"Five Easy Pieces" beim Theatertreffen 2017 (Quelle: rbb)

- 'Five Easy Pieces' von Milo Rau

Der Fall des belgischen Kindermörders Marc Dutroux erschütterte Mitte der 90er Jahre die ganze Welt, bis heute leidet Belgien unter diesem Alptraum. Milo Rau lässt die Geschichte des Kindermörders beim Theatertreffen nacherzählen - ausgerechnet von Kindern.

Der Vater von Marc Dutroux, dem grausamen Kindermörder aus Belgien, gespielt von einem 15-Jährigen.  

Es muss den Zuschauern weh tun, so funktioniert das Theater von Milo Rau. Die Unschuld der Kinder, so alt wie Dutroux' Opfer, und die Grausamkeit seiner Taten - der brutale Kontrast zwingt die Zuschauer aus der Reserve.

Milo Rau, Regisseur
"Ich glaube, dass ein gutes Stück das Schreckliche durchquert, um eine Befreiung herbeizuführen, seelische Befreiung von etwas, was ein Alpdruck ist. Was eigentlich Dutroux für die belgische Gesellschaft ist. Und dass es plötzlich eine Gruppe von sieben Kindern gibt, die sagen: Wir erzählen euch das nach. Und am Ende: So, wir sind drüber weg. Seid ihr auch drüber weg?"

Traumatisiert wirken sie jedenfalls nicht. Anreise zum Berliner Theatertreffen. Für die lässigen Profis ist das längst Routine. In 20 Ländern haben sie das Stück schon gespielt, fast 100 Vorstellungen, betreut von Psychologen und in enger Abstimmung mit ihren Eltern.

Milo Rau, Regisseur
"Für sie ist Dutroux auch ein Märchen. Und als sie dann gemerkt haben, dass der Vater von Dutroux schräg gegenüber von dem Theater wohnt, wo wir auch geprobt haben,  waren sie schockiert. Wirklichkeit? Theater? Den gibt es wirklich? Für sie waren die 90er Jahre, als würde man über den Ersten Weltkrieg sprechen - sehr weit weg."


Belgien in den 90er Jahren. Marc Dutroux entführt, vergewaltigt und ermordet Kinder quasi unter den Augen der Polizei. Die leistet sich dilettantische Pannen, ignoriert Hinweise und verschlampt Indizien. Als sie Dutroux endlich schnappt, leben nur noch zwei seiner Opfer. Am Ende reicht der Pädophilie-Skandal bis in höchste Regierungskreise und löst in Belgien fast eine Staatskrise aus.

Auf der Bühne beginnt es harmlos mit einem Casting.

Milo Rau, Regisseur
"Es gibt einen Casting-Director, der sieben Kinder castet, sie erst mal fragt, was sie spielen wollen.

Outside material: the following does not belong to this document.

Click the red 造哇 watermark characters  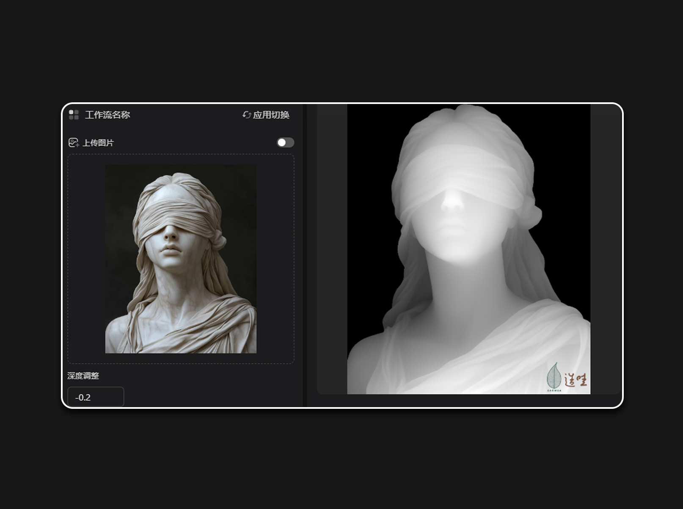[x=576, y=379]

Und aus diesen Spielwünschen, diese eigentlich ausnutzt und anhand derer die Geschichte von Dutroux erzählt."


Irgendwann wird den Zuschauern aber doch mulmig: Pepijn und Polly spielen die Eltern von Dutroux' Opfern. Doch Pepijn kann nicht auf Kommando weinen.

Plötzlich geht es um mehr, um Macht und Unterwerfung. Dass die Schauspieler benutzt werden, um das Publikum zu unterhalten, gehört bei Theater nun mal dazu. Aber wie weit kann man mit Kindern gehen, die gar nicht verstehen, was sie da spielen? Wann kippt es ins Voyeuristische?

Milo Rau, Regisseur
"Ein Kind verlieren, Vater eines Mörders sein. Das kann man sich nicht vorstellen, egal, wie alt man ist. Natürlich verstehen sie das ein Stück weit auch nicht, aber es geht ja auch darum, dass der Zuschauer das versteht und sich in dem Moment fragt: Was passiert den Kindern? Warum werden die damit konfrontiert? Wie können sie das wissen? Und das hat was Übergriffiges, was ich interessant finde, in dem Moment."

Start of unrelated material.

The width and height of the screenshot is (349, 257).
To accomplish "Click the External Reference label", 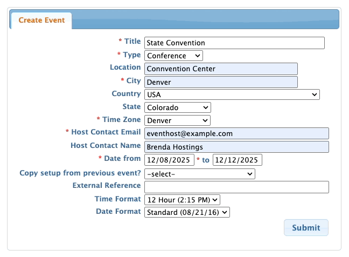I will [x=107, y=186].
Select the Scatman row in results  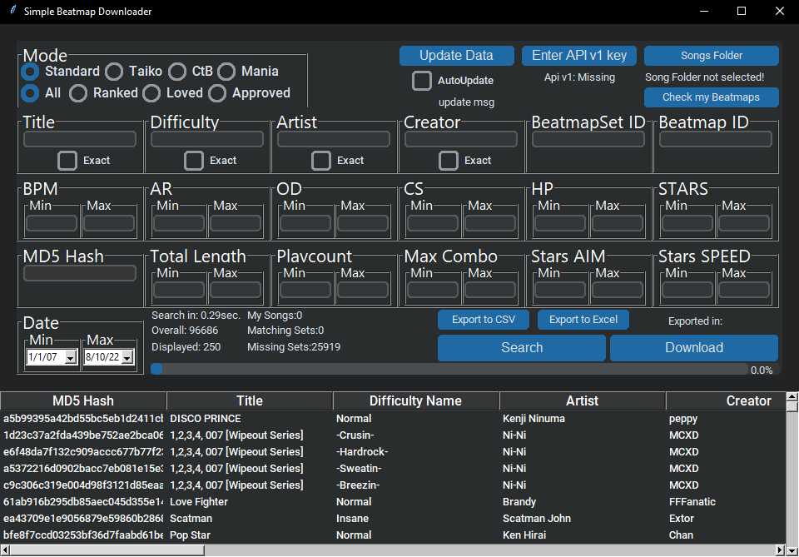coord(250,518)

Milo Rau verbindet den Fall Dutroux mit der Frage, was Erwachsene auf der Bühne mit Kindern machen dürfen.

Milo Rau, Regisseur
"Natürlich freut man sich immer wieder, wenn so eine Art Unmöglichkeit... das ist ja immer der Witz in meinen Stücken, wenn man denkt: Das kann ja gar nicht funktionieren. Das ist das, was mich sehr reizt. Dass man einen Weg findet, merkt, wie kraftvoll Theater ist, was da alles reinpasst. Das ist die Herausforderung, ja."


Am Ende sind die Kinder wieder sie selbst. Für die Zuschauer eine Befreiung.